◆ SELECTED TEXT ◆
There are pictures about the existence of which you know from the very childhood. Those are masterpieces of the last century which have been still living nowadays. One of such chefs-d’oeuvre is the musical Funny Face.
The play Funny Attractive Face had been already staged in 1927 on Broadway. The title, the main song and four items of the program were taken from that play for movie known as Funny Face nowadays. The plot of the musical was mostly changed to Wedding Day (1951).
Wedding Day was the Broadway musical play by Leonard Gershe, loosely based on affairs in his friend Avedon’s life. Roger Edens, the producer of Metro Goldwyn Mayer bought the play for their studio with Astaire and Hepburn in mind. With uncommon generosity, Arthur Freed, the musical producer allowed Edens to take Funny Face to Paramount. In 1957, the world, at last saw that marvelous movie. The motion picture was written by Leonard Gershe, produced by Roger Edens and directed by Stanley Donen.
Richard Avedon inspired Gershe’s story with his innovative photographs of haute couture and was, thus, hired as “special visual consultant” for Funny Face. The movie stars Audrey Hepburn (Jo Stockton), Fred Astaire (Dick Avery), Kay Thompson (Maggie Prescott), Robert Flamyng Paul Duval) and Michel Auclair (Prof.Floster). The genre of it can be defined as musical, romance and comedy. The picture admires us with the most beautiful places of New York or Paris and the final act “Bonjour, Paris” has been shot against the background of the Eiffel Tower.
An unforgettable dance performed by Audrey Hepburn and Fred Astaire, the catwalk of Miss Hepburn’s dresses by Givenchy, couple of witty jokes…all these give the style and lightness to the film Funny Face.

◆ DATA SHOWN ◆
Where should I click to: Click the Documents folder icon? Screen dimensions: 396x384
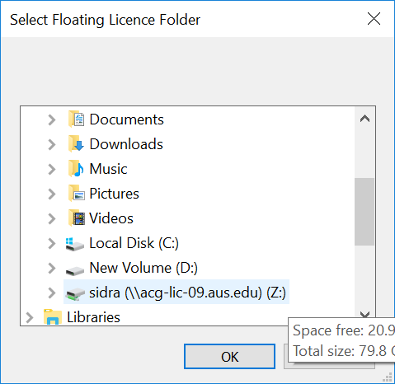(76, 119)
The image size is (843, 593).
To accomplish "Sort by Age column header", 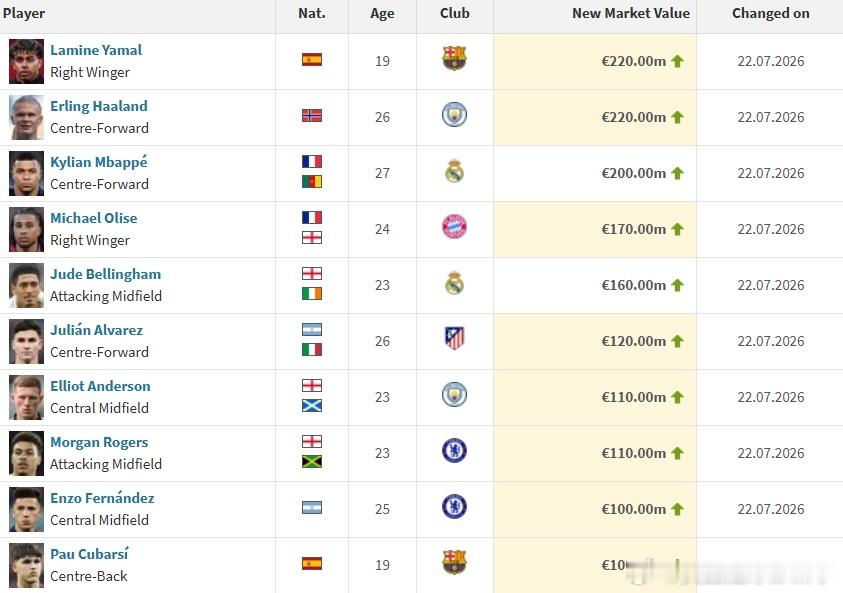I will coord(382,13).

◆ SHORT EXERCISE ◆
Please pick up the article on the film Funny Face after its final sentence and carry it further. The listing plays no part in this work.

◆ EXERCISE RESPONSE ◆
With a simple plot, reminding the story of Cinderella, the events of the movie begin in New York City within the bureaus of the famous fashion magazine named Quality. Its President, Maggie Prescott is the woman who rules what the fashions of the day should be, herewith the scenario satirizes the world of fashion. The character of Maggie is said to be based on both Vogue editor Diana Vreeland and Harper’s Bazaar editor Carmel Snow. According to scenario, Maggie has a strong intention to find a real Quality Woman for representing and promoting the magazine, all the more so “a collection will be designed for her by the greatest couturier in Paris!” (Edens&Danon, 1957).
Maggie wants her to be both “beautiful” and “intellectual”. Fashion photographer Dick Avery discovers such a treasure, Jo Stockton, in a godforsaken Greenwich Village bookstore neighborhood Manhattan. Jo, being a shy bookshop clerk and amateur philosopher finds that the fashion industry is nonsense, saying: “it is chichi and an unrealistic approach to self-impression” (Edens&Danon, 1957). At first view, she has simply “perfectly funny, attractive face”… Maggie, the editor of magazine finds no signs of beauty in such a mousy person.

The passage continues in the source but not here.